Spring 2011 Information Systems Distinguished Lecture
Working Together Apart
Donald Bren Professor of Information and Computer Sciences
University of California, Irvine
12:00pm Friday, 29 April 2011, ITE Lecture Hall VII
Our research group has been investigating the factors that make long distance teamwork work. I will review that work and talk about the issues that remain, the factors that technology and social practices can't solve–cultural differences and different timezones. And, I will introduce our "theory made practical," our turning the theory into an online assessment tool.

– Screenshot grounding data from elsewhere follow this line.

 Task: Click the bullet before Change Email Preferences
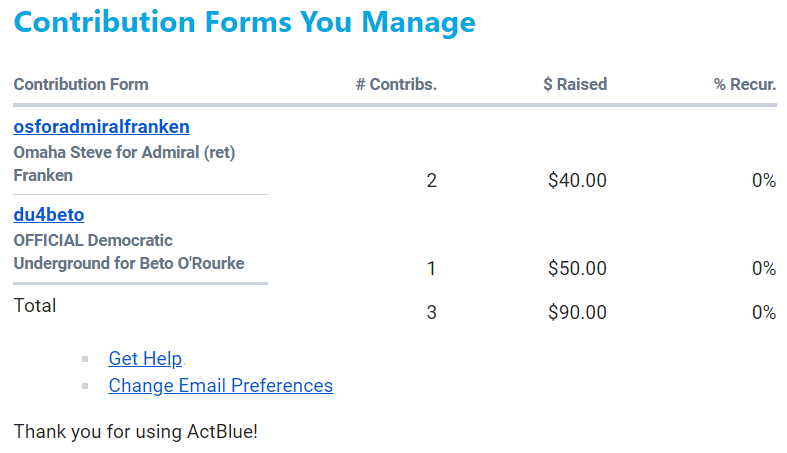(86, 386)
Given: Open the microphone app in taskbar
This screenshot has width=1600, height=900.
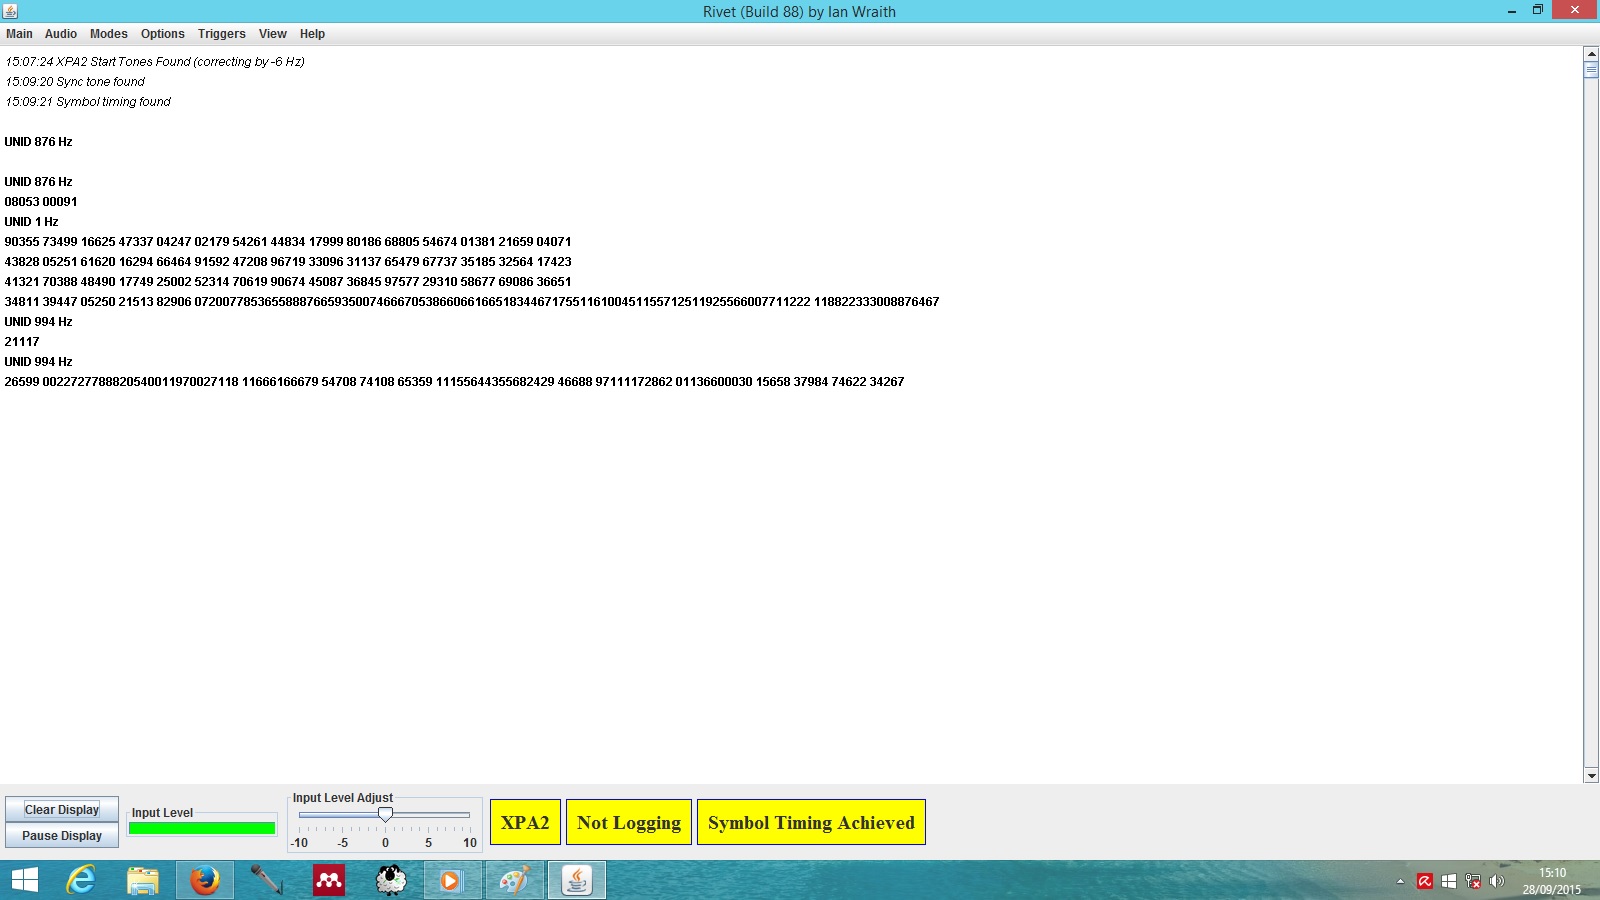Looking at the screenshot, I should click(x=266, y=880).
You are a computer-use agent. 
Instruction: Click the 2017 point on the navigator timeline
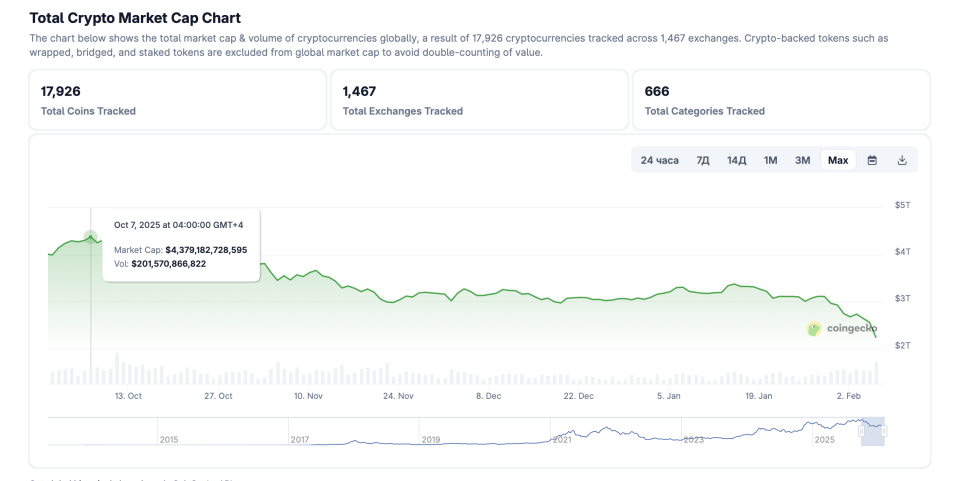[x=300, y=438]
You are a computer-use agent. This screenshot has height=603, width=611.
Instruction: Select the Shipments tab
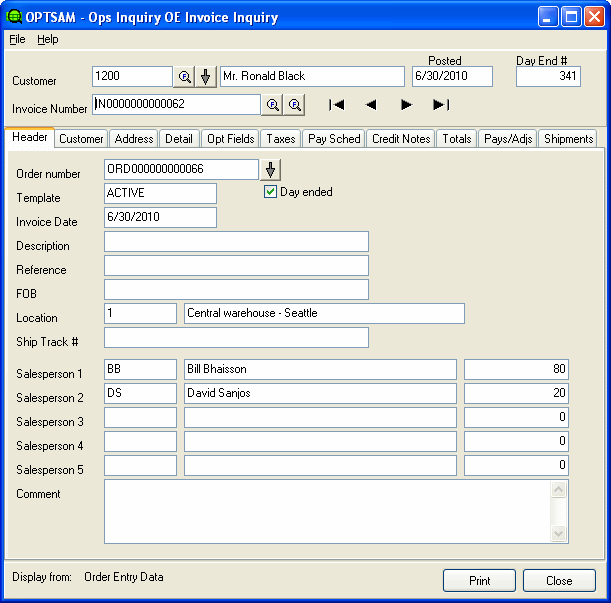coord(568,139)
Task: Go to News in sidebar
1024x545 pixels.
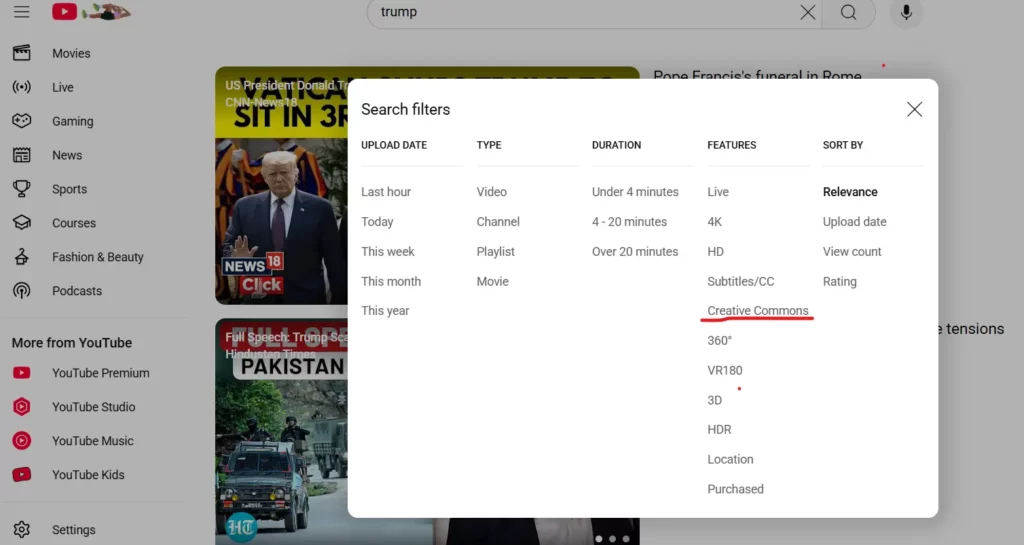Action: 66,155
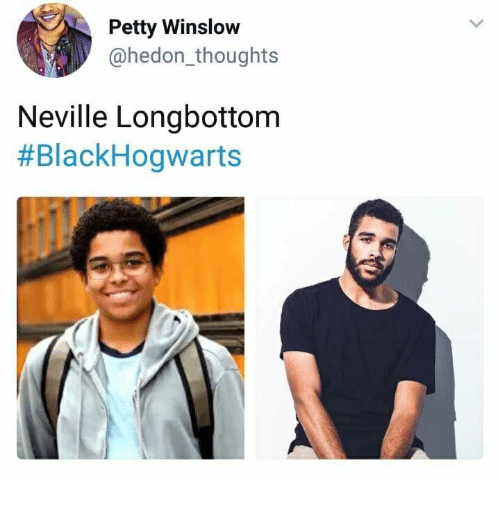Screen dimensions: 500x505
Task: View the photo of man in black t-shirt
Action: click(369, 328)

Judith Olson is the Bren Professor of Information and Computer Sciences in the Informatics Department at the UC Irvine, with courtesy appointments in the School of Social Ecology and the Merage School of Business. She has researched teams whose members are not collocated for over 20 years, summaries of which are found in her most cited paper, “Distance Matters,” (Olson & Olson, 2000), and in her key theoretical contribution in the book Scientific Collaboration on the Internet (Olson, Zimerman, and Bos, Eds., 2008). Her current work focuses on ways to verify the theory's components while at the same time helping new scientific collaborations succeed. She has studied distributed teams both in the field and in the laboratory, the latter focusing on the communication hurdles distributed teams have and the consequent underutilization of remote team members skills and the reduction in trust. She is a Fellow of the Association for Computing Machinery and with her husband and colleague, Gary Olson, holds the Lifetime Achievement award from the Special Interest Group in Computer Human Interaction.